# AM_Filler: Comprehensive Demo (Numeric, Categorical, Text)

This notebook demonstrates how `AM_Filler` handles all three major data types automatically.

### 1. Numeric Strategies:
- **Mean**: Used for *Normal Distributions* (e.g., Age, Test Scores).
- **Median**: Used for *Skewed Distributions* or data with *Outliers* (e.g., Salary, House Prices).

### 2. Categorical Strategy:
- **Mode**: Fills missing values with the most frequent category (e.g., City, Department).

### 3. Text Strategy:
- **Context-Aware Filling**: Detects if a column is text/sentences and fills it with meaningful placeholders relevant to the context (e.g., "Feedback" -> "No review provided").

---

In [None]:
import pandas as pd
import numpy as np
from am_filler import AMFiller

# Set seed for reproducibility
np.random.seed(42)

# ------------------------------------------------------------------
# 1. Create a Complex Dataset
# ------------------------------------------------------------------

# A. Numeric Data (Normal vs Skewed)
age = np.random.normal(30, 5, 20)           # Normal (Use Mean)
salary = np.random.exponential(50000, 20)   # Skewed (Use Median)
salary[0] = 1000000                         # Add a massive outlier

# B. Categorical Data
# "Paris" will be the Mode (most frequent)
cities = ["New York", "London", "Paris", "Paris", "Paris", "Tokyo"] * 3 + ["Paris", "Paris"]

# C. Text Data
# Context: Product Reviews
reviews = [
    "Great product!", "Loved it.", "Fast delivery.", 
    "Not consistent with description.", "Will buy again."
] * 4

df = pd.DataFrame({
    "Age_Normal": age,
    "Salary_Skewed": salary,
    "City_Cat": cities[:20],
    "Review_Text": reviews[:20]
})

# ------------------------------------------------------------------
# 2. Introduce Missing Values (The "Problem")
# ------------------------------------------------------------------
print("Injecting missing values...\n")

# Add NaNs to Age (Normal)
df.loc[0:2, "Age_Normal"] = np.nan

# Add NaNs to Salary (Skewed)
df.loc[0:2, "Salary_Skewed"] = np.nan

# Add NaNs to City (Categorical)
df.loc[0:3, "City_Cat"] = np.nan

# Add NaNs to Text (Text)
df.loc[0:4, "Review_Text"] = np.nan

print("Original Data with Missing Values:")
display(df.head(10))

In [None]:
# ------------------------------------------------------------------
# 3. Run AM_Filler (The "Solution")
# ------------------------------------------------------------------
print("Applying Automatic Imputation...\n")

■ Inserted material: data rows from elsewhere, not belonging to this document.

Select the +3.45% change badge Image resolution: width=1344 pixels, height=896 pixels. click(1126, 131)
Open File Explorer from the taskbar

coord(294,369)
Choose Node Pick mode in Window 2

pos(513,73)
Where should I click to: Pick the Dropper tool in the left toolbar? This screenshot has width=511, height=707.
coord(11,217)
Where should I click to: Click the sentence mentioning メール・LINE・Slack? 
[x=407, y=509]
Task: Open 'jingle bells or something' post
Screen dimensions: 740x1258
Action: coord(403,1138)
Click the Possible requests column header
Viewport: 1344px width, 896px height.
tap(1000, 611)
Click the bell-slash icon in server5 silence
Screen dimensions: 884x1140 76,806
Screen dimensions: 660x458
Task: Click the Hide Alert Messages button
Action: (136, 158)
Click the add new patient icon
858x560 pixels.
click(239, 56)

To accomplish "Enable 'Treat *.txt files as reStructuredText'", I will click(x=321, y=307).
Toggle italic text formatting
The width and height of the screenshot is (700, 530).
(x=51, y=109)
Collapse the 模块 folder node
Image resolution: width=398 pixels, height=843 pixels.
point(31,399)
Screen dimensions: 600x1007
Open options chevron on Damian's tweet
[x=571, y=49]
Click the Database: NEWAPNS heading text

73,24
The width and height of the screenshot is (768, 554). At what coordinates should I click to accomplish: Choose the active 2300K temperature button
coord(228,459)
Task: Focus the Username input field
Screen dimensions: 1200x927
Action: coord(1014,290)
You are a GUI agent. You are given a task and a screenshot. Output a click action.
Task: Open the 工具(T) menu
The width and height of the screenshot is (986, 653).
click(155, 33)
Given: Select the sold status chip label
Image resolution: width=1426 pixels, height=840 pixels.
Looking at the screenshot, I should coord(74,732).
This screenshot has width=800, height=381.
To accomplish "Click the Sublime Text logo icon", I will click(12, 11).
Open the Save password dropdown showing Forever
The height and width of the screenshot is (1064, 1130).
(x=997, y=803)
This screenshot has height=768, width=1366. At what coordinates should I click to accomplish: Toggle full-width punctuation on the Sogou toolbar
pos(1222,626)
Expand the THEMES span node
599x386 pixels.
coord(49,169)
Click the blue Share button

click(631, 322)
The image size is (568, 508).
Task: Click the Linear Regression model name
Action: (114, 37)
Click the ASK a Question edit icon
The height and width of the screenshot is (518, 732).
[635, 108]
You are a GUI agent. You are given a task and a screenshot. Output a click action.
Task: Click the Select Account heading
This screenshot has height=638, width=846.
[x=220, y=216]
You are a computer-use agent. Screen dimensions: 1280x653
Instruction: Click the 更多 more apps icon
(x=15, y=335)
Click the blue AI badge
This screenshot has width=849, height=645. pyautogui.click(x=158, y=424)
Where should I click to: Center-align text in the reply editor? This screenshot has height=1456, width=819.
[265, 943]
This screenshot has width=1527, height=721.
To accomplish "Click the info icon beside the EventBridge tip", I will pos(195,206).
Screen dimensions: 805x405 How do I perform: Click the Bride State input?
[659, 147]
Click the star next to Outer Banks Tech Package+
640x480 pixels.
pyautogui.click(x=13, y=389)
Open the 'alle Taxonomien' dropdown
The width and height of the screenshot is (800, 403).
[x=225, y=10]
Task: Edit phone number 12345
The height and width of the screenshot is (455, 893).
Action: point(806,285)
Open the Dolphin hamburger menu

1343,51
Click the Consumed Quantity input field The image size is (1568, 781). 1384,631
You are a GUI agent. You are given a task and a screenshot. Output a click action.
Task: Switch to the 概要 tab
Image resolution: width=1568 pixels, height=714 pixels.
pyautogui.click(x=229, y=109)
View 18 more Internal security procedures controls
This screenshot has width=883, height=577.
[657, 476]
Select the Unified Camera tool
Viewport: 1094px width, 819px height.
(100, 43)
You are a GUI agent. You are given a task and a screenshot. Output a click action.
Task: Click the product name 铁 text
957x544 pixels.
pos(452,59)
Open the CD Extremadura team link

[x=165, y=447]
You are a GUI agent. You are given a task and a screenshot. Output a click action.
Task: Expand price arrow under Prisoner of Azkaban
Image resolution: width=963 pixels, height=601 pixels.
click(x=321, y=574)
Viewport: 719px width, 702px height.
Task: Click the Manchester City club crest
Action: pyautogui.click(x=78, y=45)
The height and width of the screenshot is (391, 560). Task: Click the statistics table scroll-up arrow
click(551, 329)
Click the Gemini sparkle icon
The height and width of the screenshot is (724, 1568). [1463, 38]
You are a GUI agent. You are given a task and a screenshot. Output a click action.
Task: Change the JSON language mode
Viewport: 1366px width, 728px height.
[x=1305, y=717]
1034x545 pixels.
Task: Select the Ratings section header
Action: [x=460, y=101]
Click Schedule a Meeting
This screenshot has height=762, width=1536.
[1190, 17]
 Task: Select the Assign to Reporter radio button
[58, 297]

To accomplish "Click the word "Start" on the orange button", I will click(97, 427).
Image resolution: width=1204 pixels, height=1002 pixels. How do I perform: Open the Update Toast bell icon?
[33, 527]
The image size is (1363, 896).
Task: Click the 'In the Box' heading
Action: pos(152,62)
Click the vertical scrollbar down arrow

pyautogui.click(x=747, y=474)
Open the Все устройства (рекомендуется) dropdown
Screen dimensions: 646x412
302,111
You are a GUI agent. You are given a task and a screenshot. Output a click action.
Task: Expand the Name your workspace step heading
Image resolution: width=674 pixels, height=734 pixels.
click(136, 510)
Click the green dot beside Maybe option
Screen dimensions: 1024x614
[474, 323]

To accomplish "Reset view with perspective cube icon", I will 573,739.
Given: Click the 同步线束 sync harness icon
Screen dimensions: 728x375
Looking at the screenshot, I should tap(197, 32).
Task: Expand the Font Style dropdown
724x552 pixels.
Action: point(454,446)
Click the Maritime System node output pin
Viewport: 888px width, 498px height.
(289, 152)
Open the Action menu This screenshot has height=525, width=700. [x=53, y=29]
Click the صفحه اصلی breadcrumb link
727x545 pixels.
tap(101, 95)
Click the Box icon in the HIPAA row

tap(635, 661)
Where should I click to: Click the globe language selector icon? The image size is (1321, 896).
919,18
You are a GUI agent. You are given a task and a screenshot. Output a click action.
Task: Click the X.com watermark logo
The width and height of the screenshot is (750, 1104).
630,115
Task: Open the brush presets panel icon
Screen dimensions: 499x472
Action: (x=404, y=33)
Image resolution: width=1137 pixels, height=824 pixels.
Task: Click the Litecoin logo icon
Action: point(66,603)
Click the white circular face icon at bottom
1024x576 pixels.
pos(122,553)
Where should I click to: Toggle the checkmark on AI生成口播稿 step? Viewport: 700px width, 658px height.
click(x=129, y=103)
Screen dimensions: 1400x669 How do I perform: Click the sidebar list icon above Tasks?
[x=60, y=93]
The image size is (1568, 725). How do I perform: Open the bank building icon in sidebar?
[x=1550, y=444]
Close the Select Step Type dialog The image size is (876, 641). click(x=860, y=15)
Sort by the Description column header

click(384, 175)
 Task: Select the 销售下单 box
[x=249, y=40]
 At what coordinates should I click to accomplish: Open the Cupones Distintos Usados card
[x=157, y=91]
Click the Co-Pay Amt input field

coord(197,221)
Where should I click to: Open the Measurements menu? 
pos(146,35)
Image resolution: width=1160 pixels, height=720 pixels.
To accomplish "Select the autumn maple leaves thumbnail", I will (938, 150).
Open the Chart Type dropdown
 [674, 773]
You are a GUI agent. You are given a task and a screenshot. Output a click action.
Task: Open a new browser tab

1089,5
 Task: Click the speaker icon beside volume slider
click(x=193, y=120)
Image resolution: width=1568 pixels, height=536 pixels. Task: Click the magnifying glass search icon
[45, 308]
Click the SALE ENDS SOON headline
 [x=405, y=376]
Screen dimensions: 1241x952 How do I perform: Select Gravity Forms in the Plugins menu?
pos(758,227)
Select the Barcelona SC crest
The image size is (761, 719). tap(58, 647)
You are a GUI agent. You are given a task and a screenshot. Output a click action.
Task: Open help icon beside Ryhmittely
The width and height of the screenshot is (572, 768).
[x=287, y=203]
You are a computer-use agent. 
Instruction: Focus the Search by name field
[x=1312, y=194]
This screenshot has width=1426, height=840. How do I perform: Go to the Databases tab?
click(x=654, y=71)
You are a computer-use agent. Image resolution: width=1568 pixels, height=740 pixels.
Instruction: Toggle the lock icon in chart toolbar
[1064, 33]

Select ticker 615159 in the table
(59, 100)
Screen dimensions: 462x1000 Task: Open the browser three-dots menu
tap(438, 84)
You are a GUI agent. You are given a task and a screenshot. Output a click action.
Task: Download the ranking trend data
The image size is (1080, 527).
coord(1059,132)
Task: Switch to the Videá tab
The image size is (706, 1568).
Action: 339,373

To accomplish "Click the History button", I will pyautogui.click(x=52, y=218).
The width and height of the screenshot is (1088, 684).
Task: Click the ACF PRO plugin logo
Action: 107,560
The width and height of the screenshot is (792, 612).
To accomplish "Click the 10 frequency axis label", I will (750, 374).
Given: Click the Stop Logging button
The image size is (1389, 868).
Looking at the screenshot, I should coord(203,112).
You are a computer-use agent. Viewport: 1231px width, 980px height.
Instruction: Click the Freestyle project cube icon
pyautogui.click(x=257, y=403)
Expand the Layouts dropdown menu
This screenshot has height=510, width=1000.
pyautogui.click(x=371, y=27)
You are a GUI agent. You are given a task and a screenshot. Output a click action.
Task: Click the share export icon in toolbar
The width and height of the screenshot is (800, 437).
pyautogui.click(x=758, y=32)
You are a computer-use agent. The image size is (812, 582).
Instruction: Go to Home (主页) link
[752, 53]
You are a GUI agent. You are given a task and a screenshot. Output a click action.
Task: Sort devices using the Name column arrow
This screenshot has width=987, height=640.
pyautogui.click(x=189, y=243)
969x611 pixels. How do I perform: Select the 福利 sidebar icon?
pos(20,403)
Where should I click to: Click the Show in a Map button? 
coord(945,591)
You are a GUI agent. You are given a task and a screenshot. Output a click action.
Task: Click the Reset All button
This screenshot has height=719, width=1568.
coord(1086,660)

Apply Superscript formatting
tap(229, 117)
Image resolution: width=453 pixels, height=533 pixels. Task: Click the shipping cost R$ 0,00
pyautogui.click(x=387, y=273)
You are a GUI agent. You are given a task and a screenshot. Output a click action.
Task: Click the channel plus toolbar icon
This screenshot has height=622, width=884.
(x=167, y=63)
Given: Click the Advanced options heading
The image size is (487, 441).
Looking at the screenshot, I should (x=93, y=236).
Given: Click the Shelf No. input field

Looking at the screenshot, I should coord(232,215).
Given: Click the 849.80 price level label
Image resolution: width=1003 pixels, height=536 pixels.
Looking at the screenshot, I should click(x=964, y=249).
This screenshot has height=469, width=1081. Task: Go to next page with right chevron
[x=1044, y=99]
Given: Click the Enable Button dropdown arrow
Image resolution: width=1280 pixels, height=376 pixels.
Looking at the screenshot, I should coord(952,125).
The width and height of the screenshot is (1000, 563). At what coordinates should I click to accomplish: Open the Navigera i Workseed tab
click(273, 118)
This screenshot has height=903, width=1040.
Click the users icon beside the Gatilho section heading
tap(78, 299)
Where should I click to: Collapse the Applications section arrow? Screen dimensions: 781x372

filler = AMFiller(verbose=True)
df_clean = filler.fit_transform(df)

# ------------------------------------------------------------------
# 4. Analyze the Results
# ------------------------------------------------------------------
print("\n--- RESULTS ANALYSIS ---")

# 1. Age (Normal) -> Should be Mean
filled_age = df_clean.loc[0, "Age_Normal"]
print(f"[Age_Normal] Filled with: {filled_age:.2f}")
print("  -> Comment: Data was normal, so MEAN was used.")

# 2. Salary (Skewed) -> Should be Median
filled_salary = df_clean.loc[0, "Salary_Skewed"]
print(f"\n[Salary_Skewed] Filled with: {filled_salary:.2f}")
print("  -> Comment: Data had outliers, so MEDIAN was used (More robust).")

# 3. City (Categorical) -> Should be Mode ('Paris')
filled_city = df_clean.loc[0, "City_Cat"]
print(f"\n[City_Cat] Filled with: '{filled_city}'")
print("  -> Comment: 'Paris' was the most frequent city (Mode).")

# 4. Review (Text) -> Should be meaningful sentence
filled_review = df_clean.loc[0, "Review_Text"]
print(f"\n[Review_Text] Filled with: '{filled_review}'")
print("  -> Comment: Recognized as text and filled with context-aware placeholder.")

print("\nFinal Cleaned Data Preview:")
display(df_clean.head(10))